> Extracted material:
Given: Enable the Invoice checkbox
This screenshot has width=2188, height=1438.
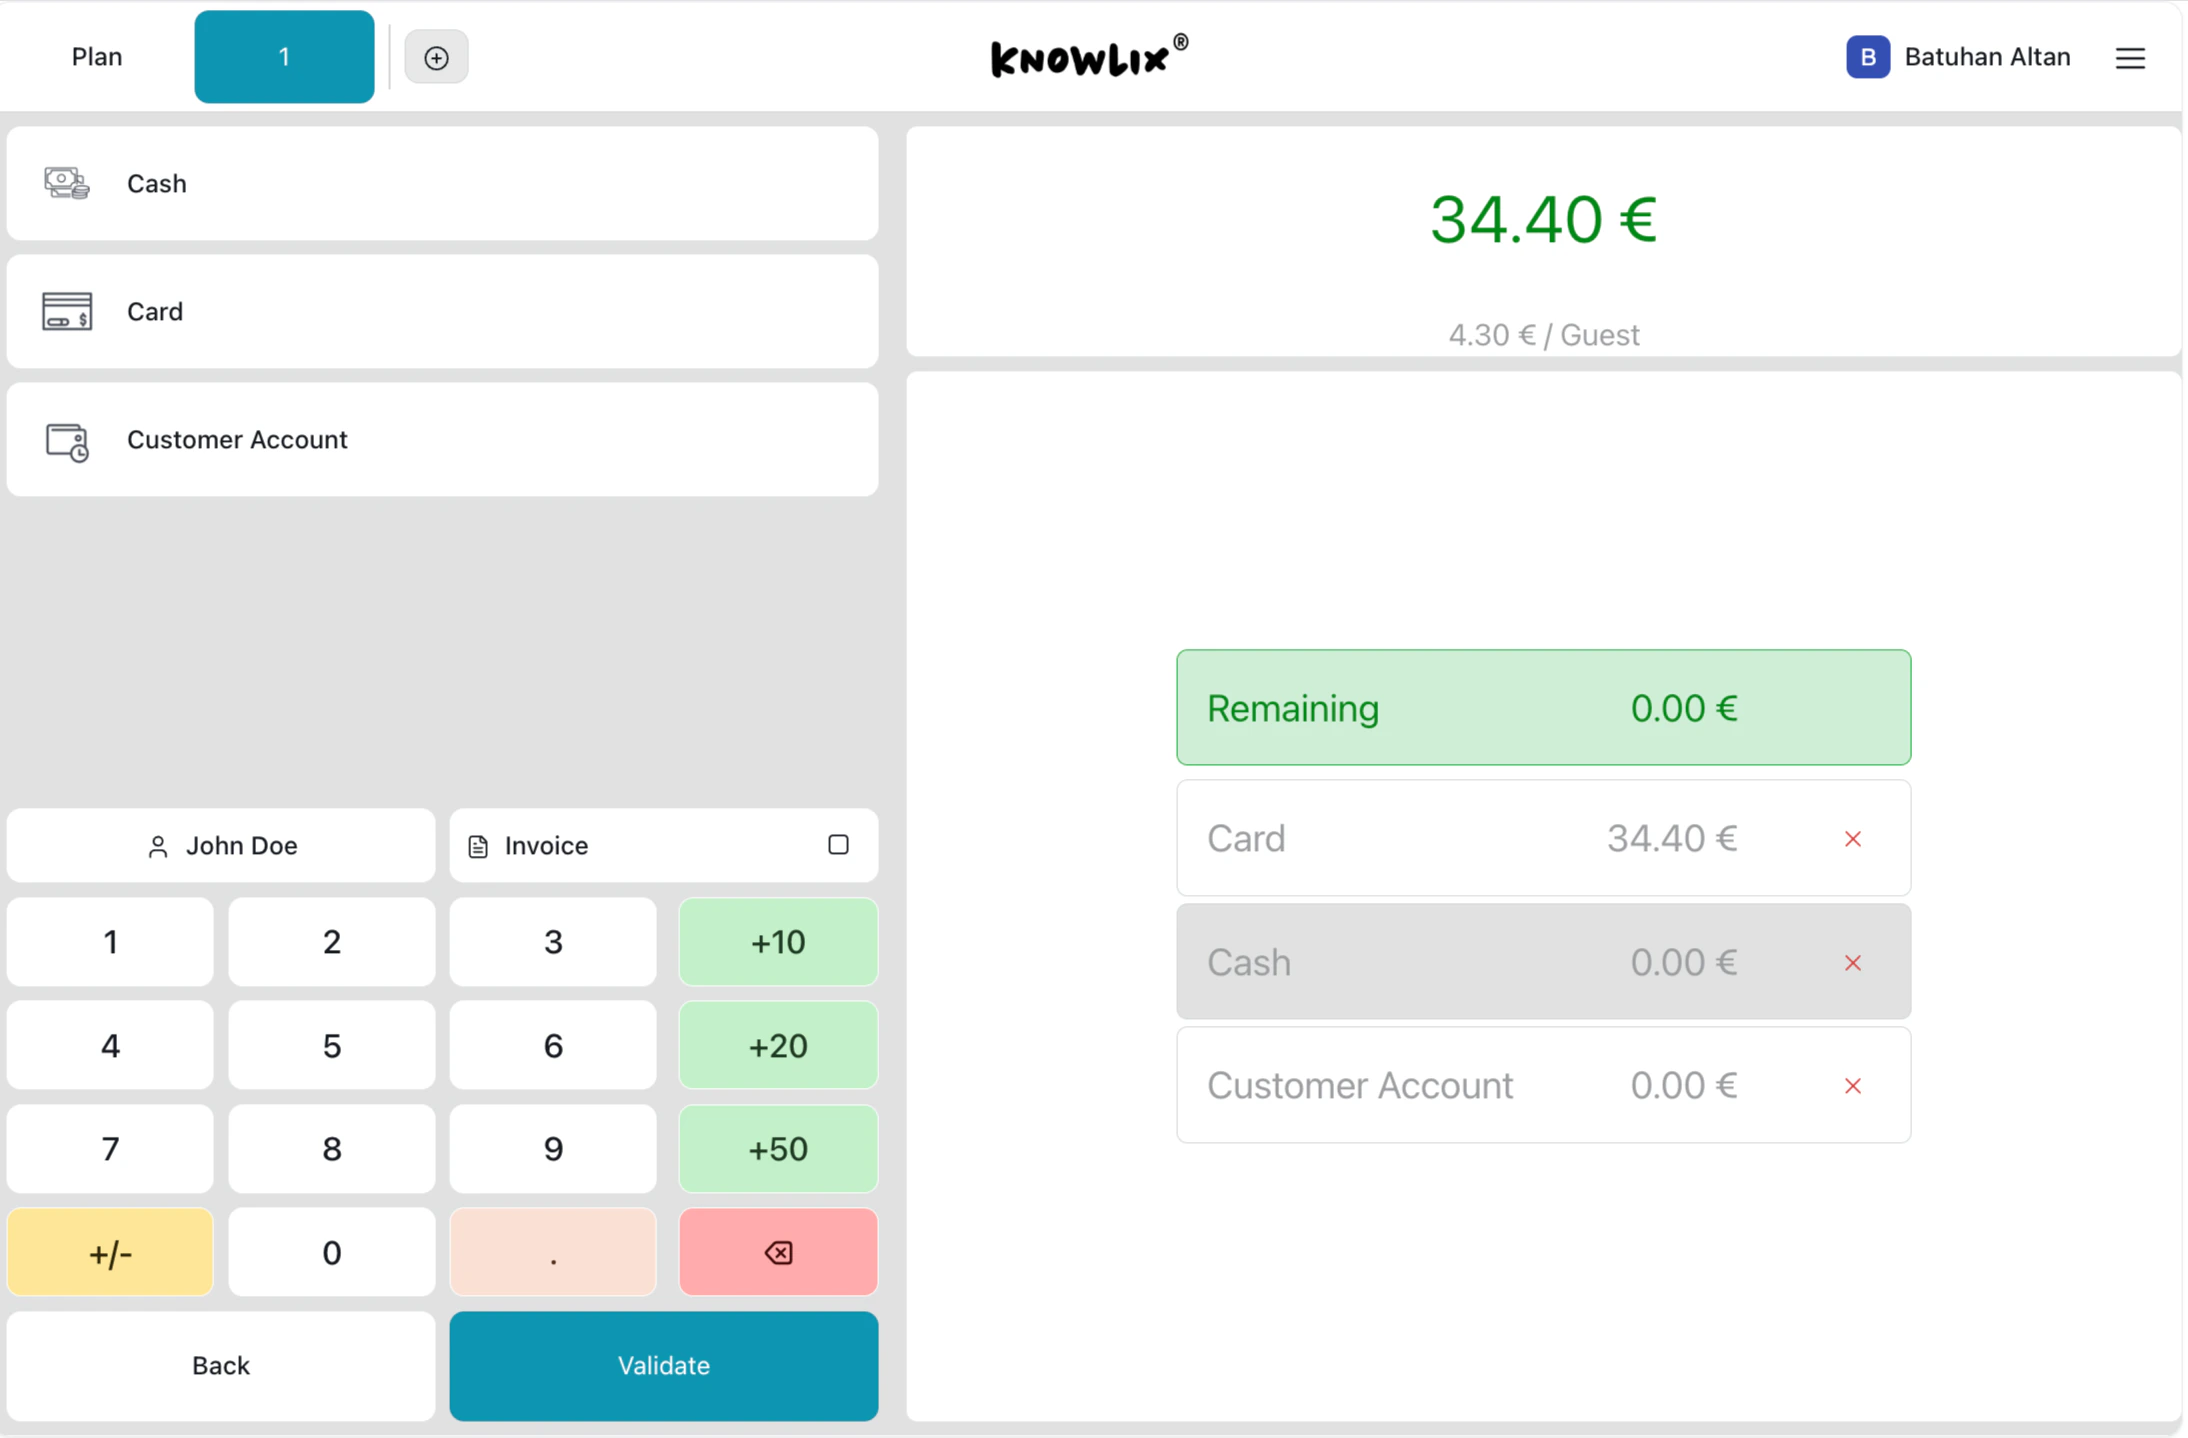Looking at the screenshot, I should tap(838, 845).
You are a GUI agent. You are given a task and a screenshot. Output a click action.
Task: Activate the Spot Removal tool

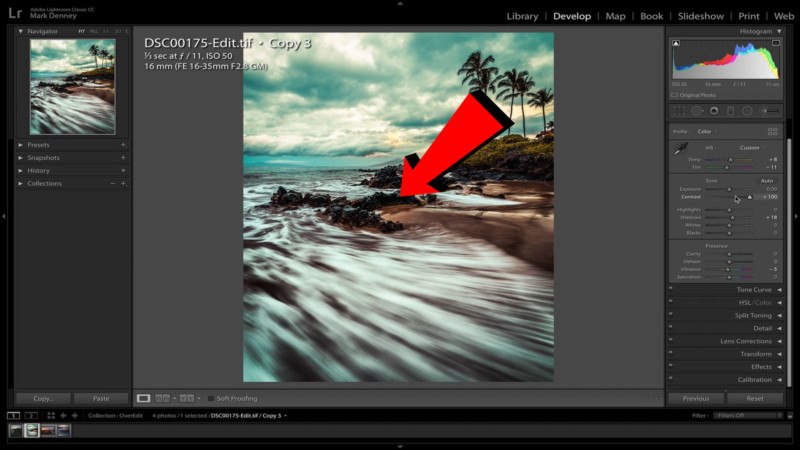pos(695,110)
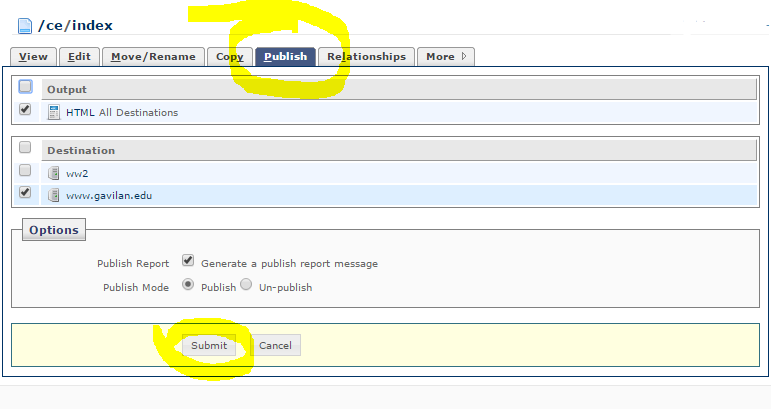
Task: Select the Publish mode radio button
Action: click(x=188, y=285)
==
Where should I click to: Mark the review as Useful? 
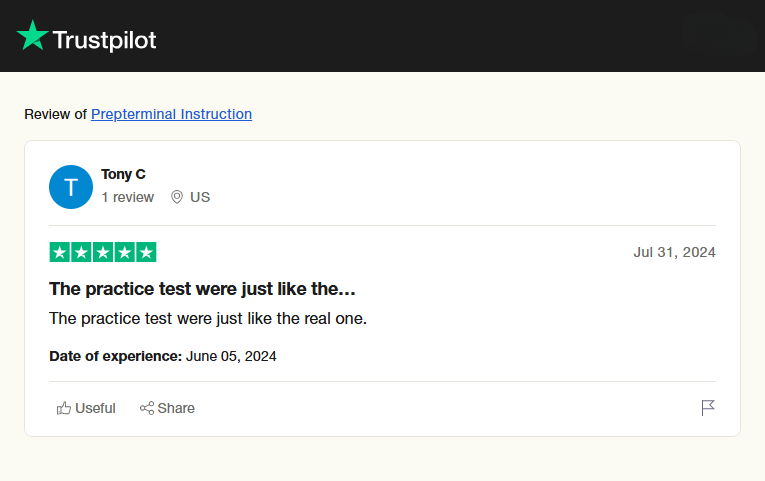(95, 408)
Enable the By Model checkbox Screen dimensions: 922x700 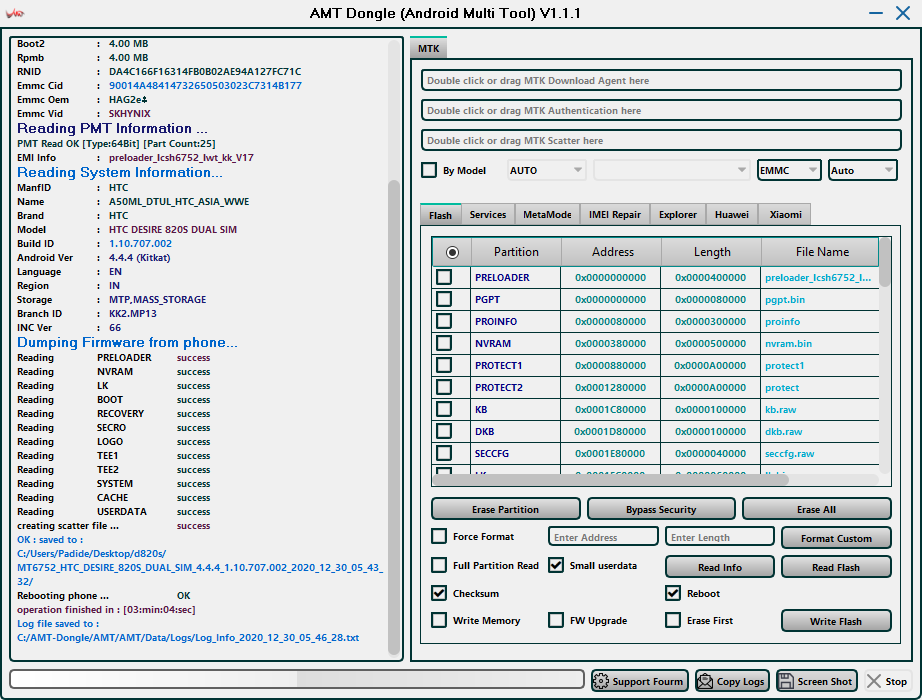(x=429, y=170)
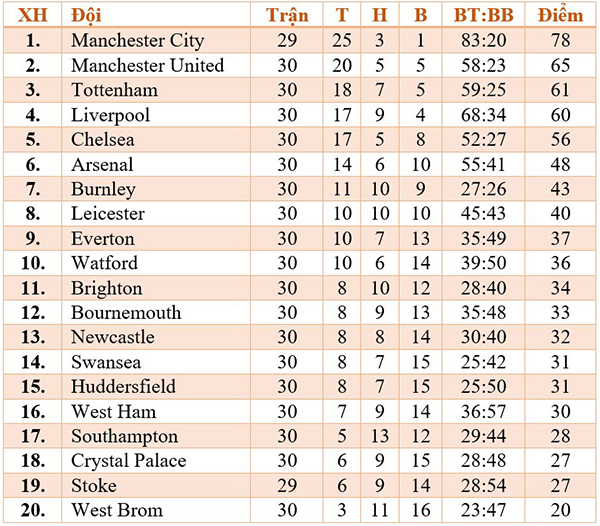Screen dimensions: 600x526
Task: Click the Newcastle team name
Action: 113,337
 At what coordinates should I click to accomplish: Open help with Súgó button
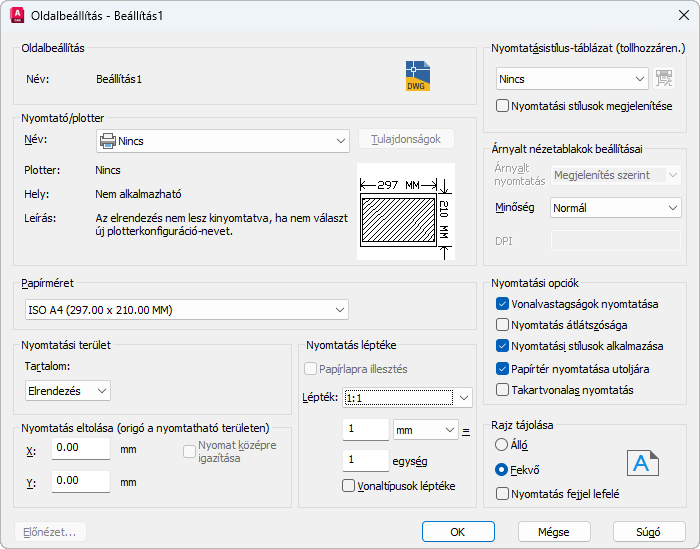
* * *
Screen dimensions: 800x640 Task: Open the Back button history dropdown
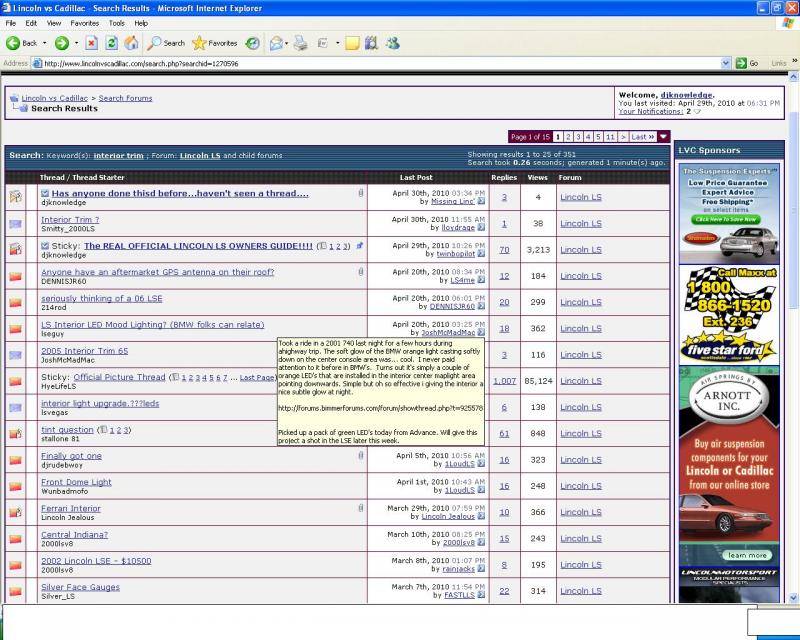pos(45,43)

> Exercise brief:
From the listing above, repeat only the lines between the line containing "Given: Enable the Invoice checkbox" and the line containing "You are a GUI", those two included. Pictures are not part of the copy.

> Written reply:
Given: Enable the Invoice checkbox
This screenshot has width=2188, height=1438.
Looking at the screenshot, I should tap(838, 845).
You are a GUI agent. You are given a task and a screenshot. Output a click action.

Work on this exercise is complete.